We honor Global Privacy Control ("GPC") signals as a valid opt-out preference signal under the CCPA/CPRA. Because we do not sell or share Personal Data for cross-context behavioral advertising, no additional action is required upon receiving a GPC signal, but the signal is acknowledged and respected.
12. CHANGES TO THIS PRIVACY POLICY
We may update this Privacy Policy from time to time to reflect changes in our practices, technologies, legal requirements, or other factors. When we make material changes, we will: (a) update the "Effective Date" and "Last Updated" date at the top of this page; (b) provide prominent notice through the Service; and (c) where required by applicable law, obtain your consent to the changes before they take effect.

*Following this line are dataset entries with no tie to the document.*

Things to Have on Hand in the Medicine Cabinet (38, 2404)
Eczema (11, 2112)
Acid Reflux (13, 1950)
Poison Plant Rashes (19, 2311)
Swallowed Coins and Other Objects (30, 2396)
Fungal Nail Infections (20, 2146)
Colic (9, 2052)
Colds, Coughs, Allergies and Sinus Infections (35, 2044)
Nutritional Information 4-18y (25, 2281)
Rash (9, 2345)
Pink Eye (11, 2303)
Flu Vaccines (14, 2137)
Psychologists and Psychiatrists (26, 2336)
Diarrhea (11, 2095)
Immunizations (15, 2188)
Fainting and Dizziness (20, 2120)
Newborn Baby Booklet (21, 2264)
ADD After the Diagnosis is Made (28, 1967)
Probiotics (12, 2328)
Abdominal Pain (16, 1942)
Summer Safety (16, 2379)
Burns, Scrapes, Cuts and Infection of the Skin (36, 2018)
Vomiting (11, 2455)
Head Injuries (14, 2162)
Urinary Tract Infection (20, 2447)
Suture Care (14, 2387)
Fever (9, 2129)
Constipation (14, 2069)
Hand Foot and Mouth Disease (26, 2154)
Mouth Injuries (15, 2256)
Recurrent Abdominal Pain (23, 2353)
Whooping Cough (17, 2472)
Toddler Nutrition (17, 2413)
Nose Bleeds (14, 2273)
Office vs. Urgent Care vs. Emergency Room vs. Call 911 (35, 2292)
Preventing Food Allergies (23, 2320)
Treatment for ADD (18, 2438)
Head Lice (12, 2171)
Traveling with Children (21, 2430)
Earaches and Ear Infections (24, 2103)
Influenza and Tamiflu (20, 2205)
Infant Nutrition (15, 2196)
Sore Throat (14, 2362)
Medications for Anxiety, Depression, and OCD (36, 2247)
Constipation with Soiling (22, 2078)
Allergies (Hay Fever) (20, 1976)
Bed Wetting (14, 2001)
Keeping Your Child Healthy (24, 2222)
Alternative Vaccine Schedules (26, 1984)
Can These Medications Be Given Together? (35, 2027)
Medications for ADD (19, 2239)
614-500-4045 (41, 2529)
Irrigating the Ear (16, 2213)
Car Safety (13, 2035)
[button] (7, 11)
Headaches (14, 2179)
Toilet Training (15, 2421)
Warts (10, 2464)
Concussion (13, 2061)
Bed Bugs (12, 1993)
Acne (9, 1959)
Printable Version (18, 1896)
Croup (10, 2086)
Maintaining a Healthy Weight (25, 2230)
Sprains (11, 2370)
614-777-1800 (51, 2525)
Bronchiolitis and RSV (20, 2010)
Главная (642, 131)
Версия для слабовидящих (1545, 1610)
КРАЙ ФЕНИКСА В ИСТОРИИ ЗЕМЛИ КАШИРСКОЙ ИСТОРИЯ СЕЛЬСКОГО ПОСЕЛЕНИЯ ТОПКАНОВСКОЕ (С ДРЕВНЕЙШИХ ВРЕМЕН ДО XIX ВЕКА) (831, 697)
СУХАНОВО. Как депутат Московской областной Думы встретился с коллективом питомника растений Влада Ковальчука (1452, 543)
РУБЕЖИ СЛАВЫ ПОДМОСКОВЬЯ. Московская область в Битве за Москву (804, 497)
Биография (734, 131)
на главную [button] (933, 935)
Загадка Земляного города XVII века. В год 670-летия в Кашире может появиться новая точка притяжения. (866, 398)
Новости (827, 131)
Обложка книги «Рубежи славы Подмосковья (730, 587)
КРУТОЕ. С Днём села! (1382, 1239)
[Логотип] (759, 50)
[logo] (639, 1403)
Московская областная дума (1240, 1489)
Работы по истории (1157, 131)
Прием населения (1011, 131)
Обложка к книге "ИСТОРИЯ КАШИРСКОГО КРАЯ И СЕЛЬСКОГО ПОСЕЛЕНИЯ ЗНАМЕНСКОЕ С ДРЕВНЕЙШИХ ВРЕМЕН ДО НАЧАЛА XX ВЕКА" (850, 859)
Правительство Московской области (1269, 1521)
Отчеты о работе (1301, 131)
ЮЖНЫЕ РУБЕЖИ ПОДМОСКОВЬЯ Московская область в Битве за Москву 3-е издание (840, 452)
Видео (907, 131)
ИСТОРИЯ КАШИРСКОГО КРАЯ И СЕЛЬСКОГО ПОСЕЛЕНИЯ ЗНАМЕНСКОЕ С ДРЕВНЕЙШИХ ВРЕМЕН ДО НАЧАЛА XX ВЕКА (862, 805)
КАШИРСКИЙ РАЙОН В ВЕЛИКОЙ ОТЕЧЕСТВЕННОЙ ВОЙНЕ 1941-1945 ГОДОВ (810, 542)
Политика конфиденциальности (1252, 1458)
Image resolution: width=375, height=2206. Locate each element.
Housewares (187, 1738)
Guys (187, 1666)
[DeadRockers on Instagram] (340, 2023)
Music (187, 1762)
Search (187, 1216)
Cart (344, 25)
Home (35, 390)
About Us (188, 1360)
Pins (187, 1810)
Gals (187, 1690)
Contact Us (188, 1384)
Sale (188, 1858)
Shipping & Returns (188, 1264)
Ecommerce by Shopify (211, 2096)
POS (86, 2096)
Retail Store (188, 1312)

We encourage you to review this Privacy Policy periodically. Your continued use of the Service after the effective date of any update constitutes your acknowledgment of the revised Privacy Policy.
13. CONTACT AND SUPERVISORY AUTHORITIES
If you have questions, concerns, or requests regarding this Privacy Policy or our data protection practices, please contact us at:
If you are not satisfied with our response, you have the right to lodge a complaint with the competent data protection supervisory authority in your jurisdiction. For residents of the EEA, a list of supervisory authorities is available at https://edpb.europa.eu/about-edpb/about-edpb/members_en. For residents of the UK, the supervisory authority is the Information Commissioner's Office (ICO). For residents of Brazil, the supervisory authority is the Autoridade Nacional de Protecao de Dados (ANPD).